Giglio Reduzzi
Sale e caviale
Supertassare i ricchi farebbe contenti Nicola Fratoianni e tutti coloro che la pensano come lui, ma non risanerebbe le finanze dello Stato.
A quest’ultimo fine sarebbe molto più efficace una piccola tassa sul sale.
Per la semplice ragione che, poco o tanto, il sale lo usano tutti, mentre il caviale lo mangiano in molto pochi.
Lo sapevano bene gli inglesi che, non a caso, quando governavano l’India, misero quella tassa sul sale che suscitò le ire persino di quella “grande anima” di Ghandi.
Sarebbe bellissimo se una enorme tassa su un prodotto che solo i ricchi usano, quale appunto il caviale, avesse la stessa efficacia di una piccola imposta su un articolo di uso universale.
Purtroppo non è così.
Non è l’Europa che ce lo chiede, ma la Matematica.
Disgraziatamente i ricchi sono pochi ed i poveri sono (e rimarranno sempre) tanti.
Di bellissimo ci sarebbe solo il carattere demagogico della proposta, cioè l’esultanza, peraltro provvisoria, che determinerebbe in coloro che soffrono di quella malattia (a lungo alimentata dal marxismo) che si chiama “invidia sociale”.
Quella di chi, più che far ridere i poveri, vorrebbe veder piangere i ricchi e che, non a caso, sono contrari alla “flat tax”.

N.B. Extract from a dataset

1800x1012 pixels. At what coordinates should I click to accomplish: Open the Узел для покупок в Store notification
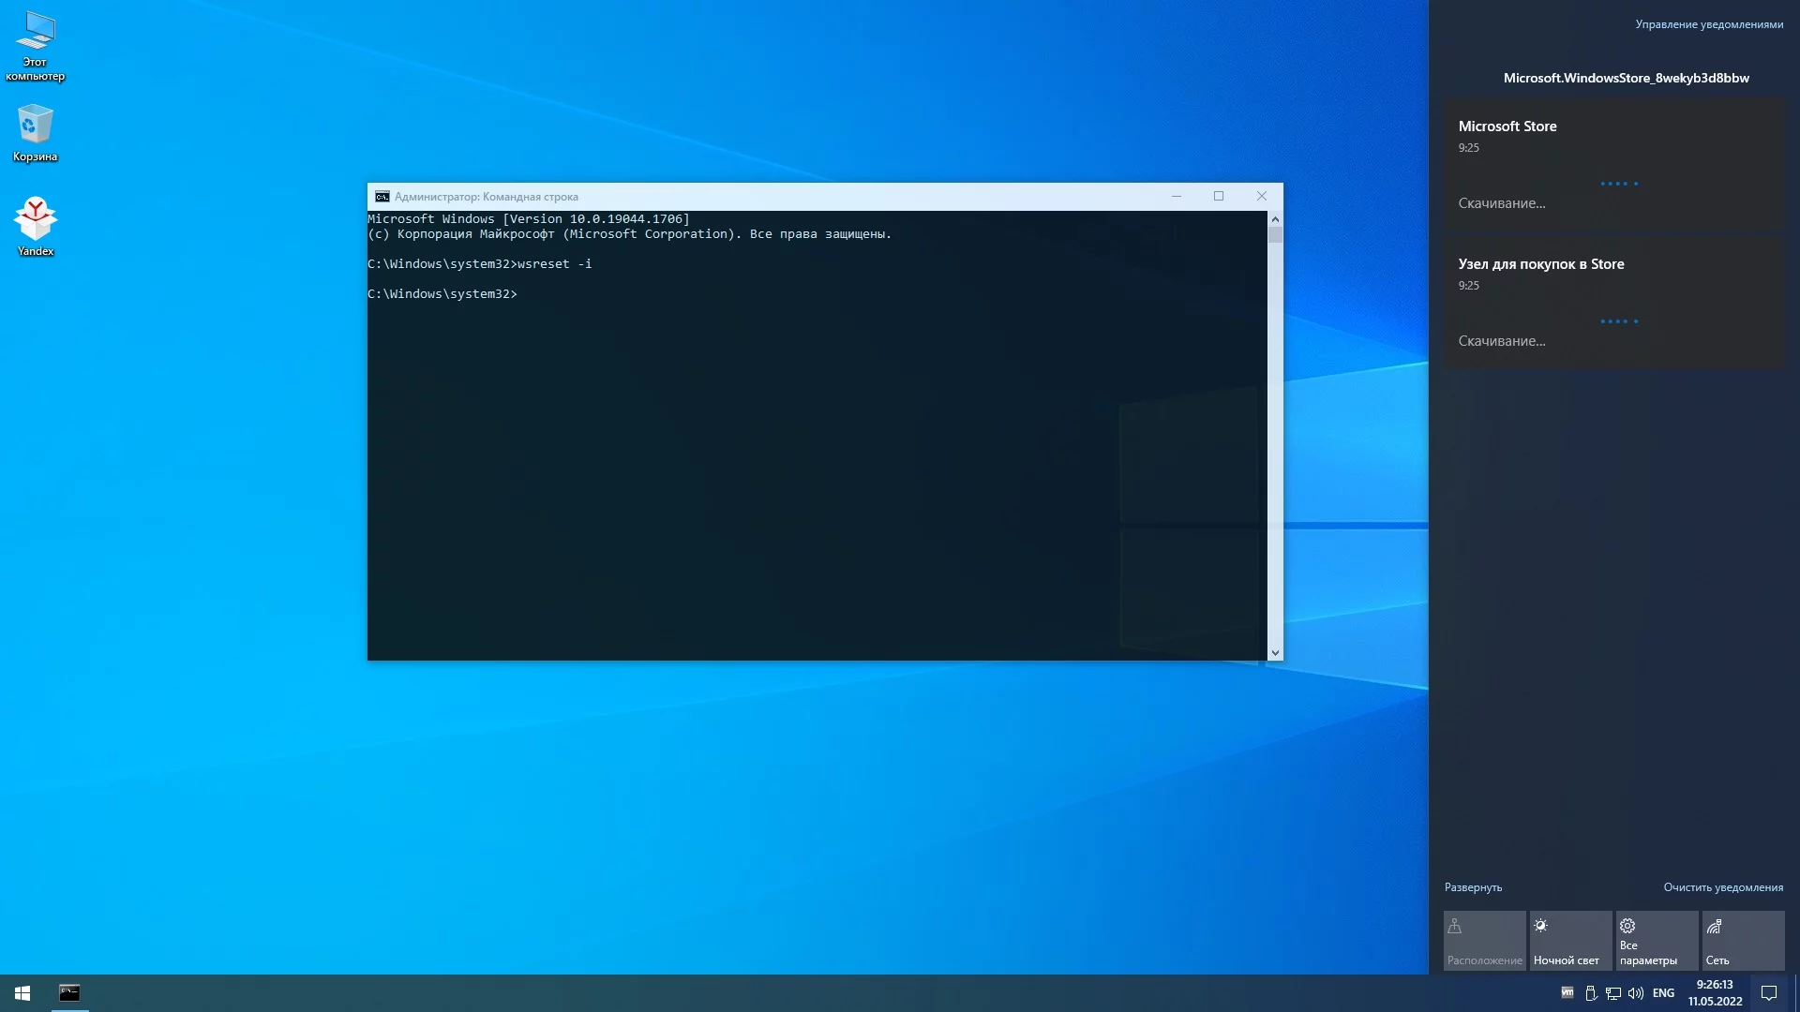1613,302
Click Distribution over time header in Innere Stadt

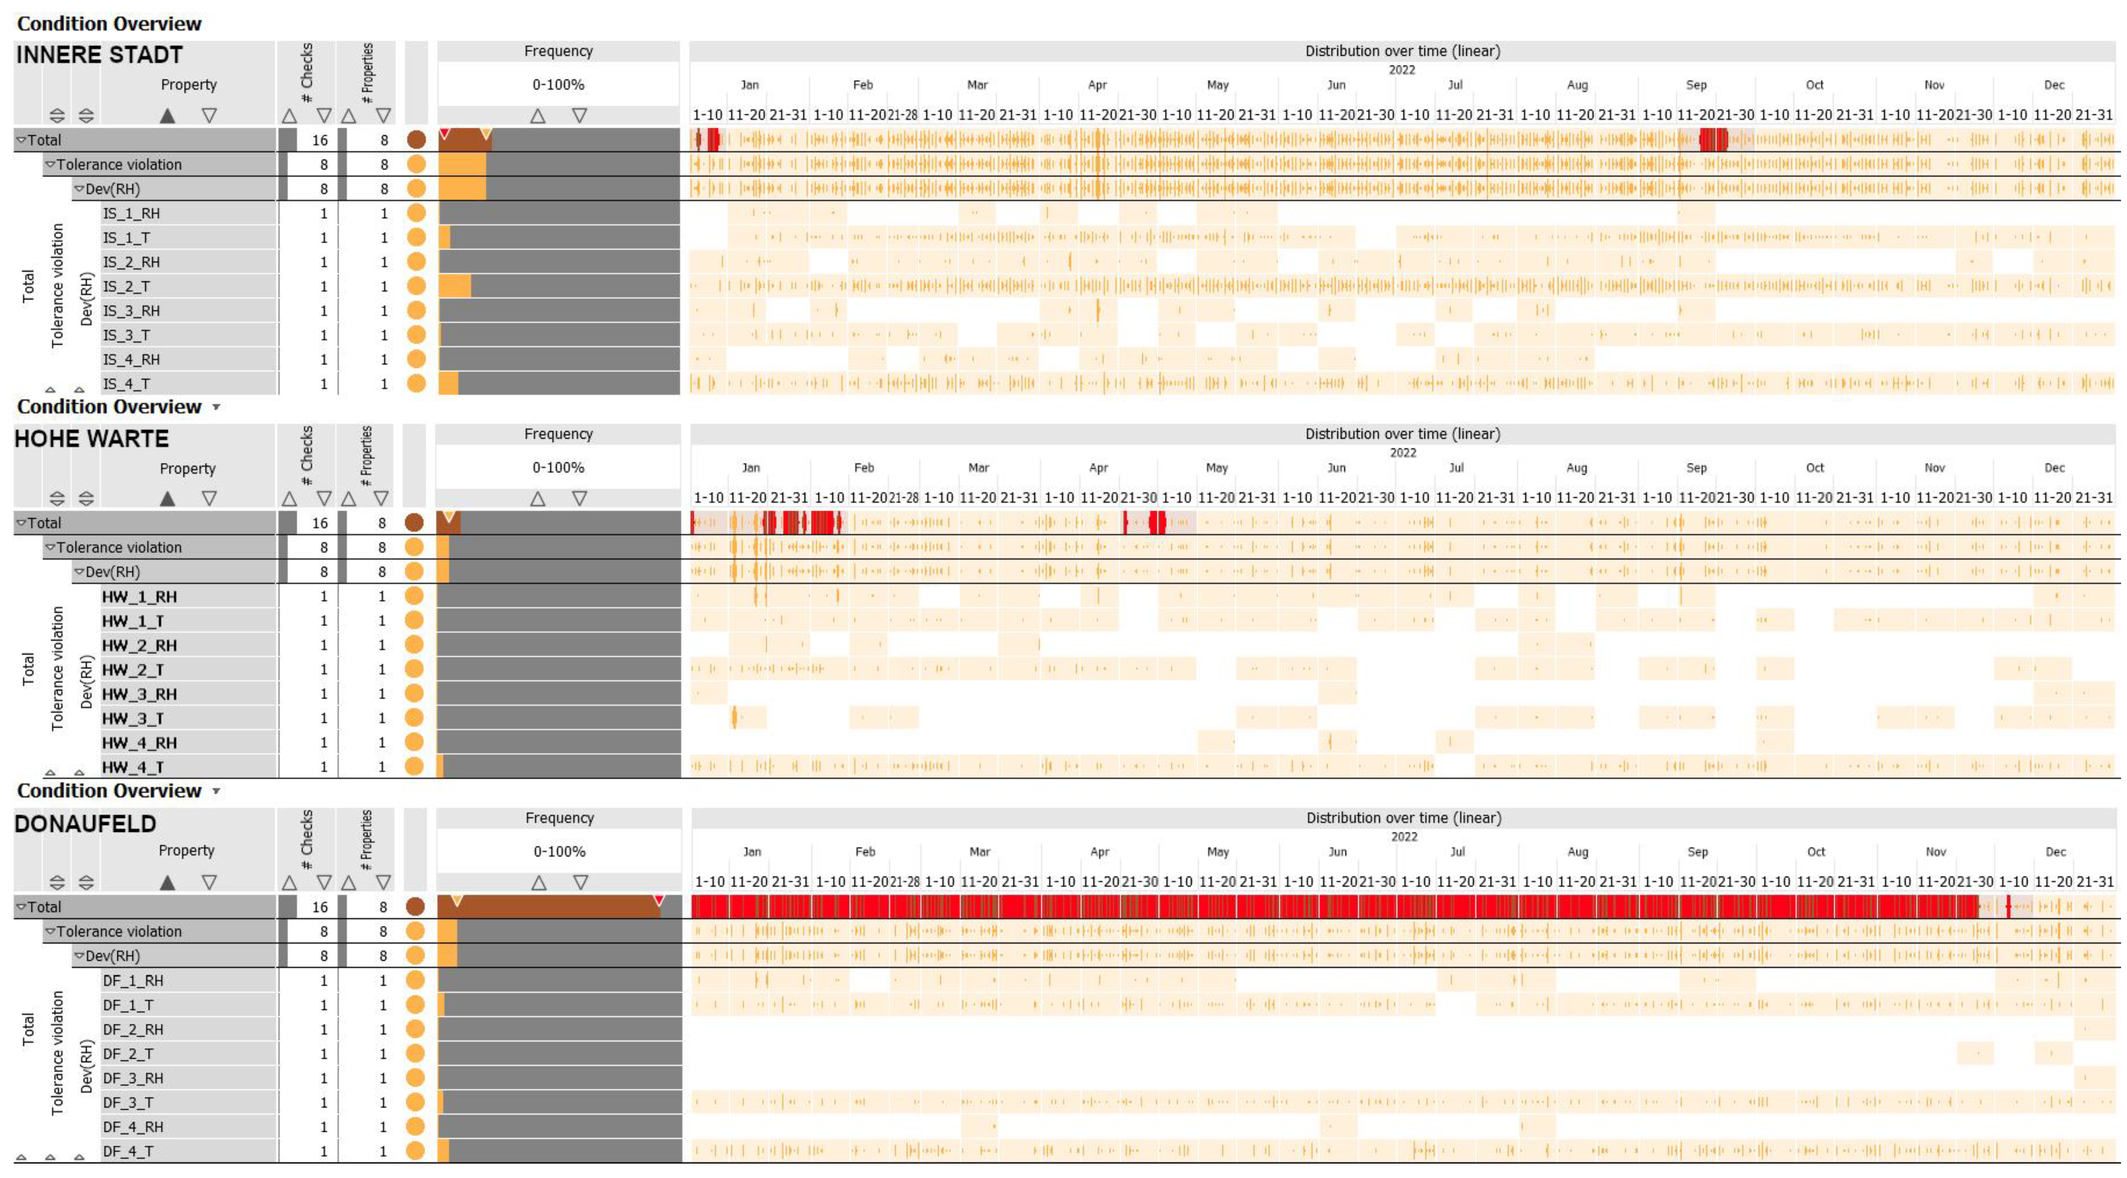coord(1402,51)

Dimenticando che l’aliquota unica, qual è appunto la flat tax, essendo espressa in percentuale, soddisfa anch’essa il criterio della progressività previsto in Costituzione.
Con il vantaggio -inter alia- di affidare agli imprenditori onesti i mezzi per sviluppare le loro aziende, senza che lo Stato debba intervenire con ulteriori macchinosi incentivi.